CHAPTER XX. THE PRISONER.

Still all was calm and quiet in the palace of Whitehall. Nothing was stirring, and nobody had heard how Lady Jane Douglas left her chamber and glided down the corridor.

No one has heard it, and no eye is awake, and none sees what is now taking place in the queen's room. She is alone—all alone. The servants are all asleep in their chambers. The queen herself has bolted the doors of the anteroom on the inside, and no other door leads into her boudoir and bedroom, except through this anteroom. She is therefore perfectly secluded, perfectly secure.

Speedily and in haste she envelops herself in a long black mantle, the hood of which she draws well over her head and brow, and which completely covers and conceals her form.

And now she presses on a spring inserted in the frame of a picture. The picture flies back and shows an opening, through which a person can quite conveniently pass out.

Catharine does so. Then she carefully pushes the picture back to its place from the outside, and for a long time walks on in the passage hollowed out of the solid wall, till groping along she at last lays hold again of a knob in the wall. She presses on it; and now at her feet opens a trap-door, through which a feeble light forces its way and renders visible a small narrow staircase there situated. Catharine enters and descends the steps with winged feet. Now at the foot of the staircase she again presses on a secret spring; and again a door opens, through which the queen passes into a large hall.

"Oh," whispered she, fetching a long breath, "the green summer house at last."

She quickly traversed it and opened the next door.

"John Heywood?"

"I am here, queen!"

"Hush, hush! gently as possible, that the watch, who walks up and down just behind the door, may not hear us.

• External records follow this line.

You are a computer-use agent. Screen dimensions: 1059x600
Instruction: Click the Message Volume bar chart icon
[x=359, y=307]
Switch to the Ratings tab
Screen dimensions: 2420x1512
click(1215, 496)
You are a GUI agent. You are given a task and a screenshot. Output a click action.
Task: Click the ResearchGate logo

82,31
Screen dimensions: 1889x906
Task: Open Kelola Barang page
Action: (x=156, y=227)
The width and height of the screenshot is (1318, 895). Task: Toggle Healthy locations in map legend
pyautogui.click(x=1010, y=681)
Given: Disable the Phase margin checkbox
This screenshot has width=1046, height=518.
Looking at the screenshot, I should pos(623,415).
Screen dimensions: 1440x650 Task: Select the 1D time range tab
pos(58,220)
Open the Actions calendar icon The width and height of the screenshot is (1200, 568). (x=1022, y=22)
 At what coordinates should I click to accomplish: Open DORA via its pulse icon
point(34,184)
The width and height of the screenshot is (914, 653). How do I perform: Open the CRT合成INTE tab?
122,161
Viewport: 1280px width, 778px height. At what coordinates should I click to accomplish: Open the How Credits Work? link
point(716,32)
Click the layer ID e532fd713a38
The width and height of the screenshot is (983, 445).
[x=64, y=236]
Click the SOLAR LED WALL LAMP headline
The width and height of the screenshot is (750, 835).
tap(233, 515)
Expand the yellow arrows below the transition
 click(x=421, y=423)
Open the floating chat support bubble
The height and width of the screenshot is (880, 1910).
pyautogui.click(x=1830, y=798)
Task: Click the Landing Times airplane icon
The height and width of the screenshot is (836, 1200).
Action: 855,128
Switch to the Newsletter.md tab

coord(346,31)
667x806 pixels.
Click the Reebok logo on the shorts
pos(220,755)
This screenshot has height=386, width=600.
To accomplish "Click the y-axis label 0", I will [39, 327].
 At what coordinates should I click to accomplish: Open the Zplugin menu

Come, we still have a long walk—let us make haste."

Again she pressed on a spring inserted in the wall; and again a door opens. But before Catharine bolts this door, she takes the lamp burning on the table there, which is to lighten the dark and difficult path through which they are now to wend their way.

Now she bolts the door behind them; and they enter a long, dark corridor, at the end of which is found still another staircase, and down which they both go. Numberless steps conduct them below; gradually the air becomes dense, the steps moist. The stillness of the grave is around them. No sound of life, not the least noise, is now perceptible.

They are in a subterranean passage, which stretches out in length before them farther than the eye can reach. Catharine turns to John Heywood; the lamp lights up her face, which is pale, but exhibits an expression firm and resolute.

"John Heywood, reflect once more! I ask not whether you have courage, for I know that. I only wish to know whether you will employ this courage for your queen?"

"No, not for the queen, but for the noble woman who has saved my son."

"You must then be my protector to-day if we meet with dangers. But if it be God's will, we shall encounter no dangers. Let us go."

They go vigorously forward, silent all the way. At length they come to a place where the passage grows broader, and spreads out into a little open chamber, on the side walls of which a few teats are placed.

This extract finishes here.